Denying me a visa in violation of 1947 UNHQ Agreement pales in comparison to:
-Pompeo’s threat to starve Iranians (crime against humanity)
-Trump’s bluster about cultural heritage (war crime)
But what are they really afraid of? Truth?
— Javad Zarif (@JZarif) January 7, 2020
Zarif said the decision to deny his visa is a violation of the 1947 U.N. headquarters agreement, though he said it “pales in comparison” to other U.S. actions that he said variously constitute crimes against humanity, war crimes and economic terrorism.
Under the 1947 headquarters agreement, the U.S. is generally required to allow diplomats of U.N. member countries to enter the country; however, the U.S. says it can still deny visas based on concerns about “security, terrorism and foreign policy.”
U.S. Secretary of State Mike Pompeo declined to speak on more specific details pertaining to Zarif’s visa issues, but told reporters on Tuesday, “We will always comply with our obligations under the UN requirements and the Headquarters Agreement, and we will do so in this particular instance and more broadly every day.”
U.N. officials declined Reuters’ requests for comment.
The news of visa decision against Zarif comes in the days after a U.S. airstrike killed Iranian Gen.
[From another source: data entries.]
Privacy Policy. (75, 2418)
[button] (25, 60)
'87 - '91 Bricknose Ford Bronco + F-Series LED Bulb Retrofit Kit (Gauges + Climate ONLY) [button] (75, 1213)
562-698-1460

Qassem Soleimani, while he was traveling in Baghdad, Iraq.
Zarif had planned to visit the U.N. before recent escalatory actions between the U.S. and Iran. Zarif’s scheduled visit would have provided Iran a platform to criticize President Donald Trump’s order to carry out the strike against Soleimani.
Zarif previously attended the U.N. in September, in the weeks after Saudi Arabia and the U.S. accused Iran of orchestrating the missile and drone attacks against major oil production facilities in Saudi Arabia.
He was allowed into the U.S. at the time, although the U.S. sanctioned him, which barred Zarif from owning U.S. property or interests.
During a previous visit to the U.S. in July, Washington reportedly placed travel restrictions on Zarif, which confined him to a small section of New York City, near the U.N.
Iranian leaders have called for strikes against up to 35 U.S. targets in the Middle East, including U.S. warships in the region, in retaliation to the U.S. airstrike against Soleimani.
The Pentagon has deployed thousands of additional troops to the region, including a special operations task force, amid heightened security concerns of Iranian attacks. The U.S. State Department has advised U.S. citizens inside Iraq to evacuate the country out of concern for attacks, and has warned travelers against coming to Iraq.